MATERIAL SHOWN:
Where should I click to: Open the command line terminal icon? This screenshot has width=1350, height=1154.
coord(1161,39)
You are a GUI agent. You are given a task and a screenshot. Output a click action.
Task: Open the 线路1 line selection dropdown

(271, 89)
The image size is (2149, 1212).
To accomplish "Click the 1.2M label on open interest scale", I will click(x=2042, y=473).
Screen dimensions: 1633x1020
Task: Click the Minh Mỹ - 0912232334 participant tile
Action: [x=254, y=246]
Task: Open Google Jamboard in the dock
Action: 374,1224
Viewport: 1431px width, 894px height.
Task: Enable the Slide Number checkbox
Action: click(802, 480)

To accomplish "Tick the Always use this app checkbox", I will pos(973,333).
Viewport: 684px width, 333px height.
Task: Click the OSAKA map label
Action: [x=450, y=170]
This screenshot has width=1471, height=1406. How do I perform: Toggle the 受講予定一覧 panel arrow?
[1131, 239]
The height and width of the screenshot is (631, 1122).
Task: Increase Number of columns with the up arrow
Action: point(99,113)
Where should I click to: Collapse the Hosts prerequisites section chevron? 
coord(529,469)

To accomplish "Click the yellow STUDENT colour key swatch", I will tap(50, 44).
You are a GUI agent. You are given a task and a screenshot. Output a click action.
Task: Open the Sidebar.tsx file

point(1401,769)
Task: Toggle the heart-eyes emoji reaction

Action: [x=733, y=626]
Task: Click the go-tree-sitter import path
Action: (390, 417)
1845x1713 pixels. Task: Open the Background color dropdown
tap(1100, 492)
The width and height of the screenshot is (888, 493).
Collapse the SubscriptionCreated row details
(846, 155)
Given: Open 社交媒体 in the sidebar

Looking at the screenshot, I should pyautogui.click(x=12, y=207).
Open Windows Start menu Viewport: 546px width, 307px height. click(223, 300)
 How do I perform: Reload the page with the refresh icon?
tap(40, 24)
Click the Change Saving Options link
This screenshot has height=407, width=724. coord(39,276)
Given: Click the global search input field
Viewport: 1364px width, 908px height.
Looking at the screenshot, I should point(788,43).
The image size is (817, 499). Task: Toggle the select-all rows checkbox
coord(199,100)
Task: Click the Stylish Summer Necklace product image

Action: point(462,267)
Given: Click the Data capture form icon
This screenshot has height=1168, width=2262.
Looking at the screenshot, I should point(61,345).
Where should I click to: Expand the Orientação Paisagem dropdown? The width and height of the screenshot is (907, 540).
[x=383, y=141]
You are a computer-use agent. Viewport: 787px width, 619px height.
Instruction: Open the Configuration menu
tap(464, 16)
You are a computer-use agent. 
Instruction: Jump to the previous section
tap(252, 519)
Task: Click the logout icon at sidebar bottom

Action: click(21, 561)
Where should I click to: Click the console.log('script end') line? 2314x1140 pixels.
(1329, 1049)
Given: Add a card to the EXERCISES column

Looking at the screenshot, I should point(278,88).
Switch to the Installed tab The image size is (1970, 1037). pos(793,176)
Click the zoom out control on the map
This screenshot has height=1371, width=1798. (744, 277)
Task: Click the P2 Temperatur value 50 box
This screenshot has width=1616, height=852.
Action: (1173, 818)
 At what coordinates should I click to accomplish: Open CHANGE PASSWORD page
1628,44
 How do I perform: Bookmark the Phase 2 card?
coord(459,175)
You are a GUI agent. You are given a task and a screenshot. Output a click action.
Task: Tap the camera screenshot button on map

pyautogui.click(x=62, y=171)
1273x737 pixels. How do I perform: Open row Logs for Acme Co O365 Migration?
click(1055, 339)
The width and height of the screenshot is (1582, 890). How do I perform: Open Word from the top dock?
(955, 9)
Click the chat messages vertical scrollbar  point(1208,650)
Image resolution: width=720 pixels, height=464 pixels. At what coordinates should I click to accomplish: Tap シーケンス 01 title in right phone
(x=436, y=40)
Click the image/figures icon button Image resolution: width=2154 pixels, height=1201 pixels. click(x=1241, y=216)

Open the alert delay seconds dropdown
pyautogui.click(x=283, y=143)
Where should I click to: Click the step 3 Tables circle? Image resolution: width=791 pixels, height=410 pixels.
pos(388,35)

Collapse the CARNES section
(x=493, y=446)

TASK PROMPT:
Find and copy every line in the entries above where the string "computer" occurs.

RESPONSE TO THIS TASK:
You are a computer-use agent. Viewport: 787px width, 619px height.
You are a computer-use agent. 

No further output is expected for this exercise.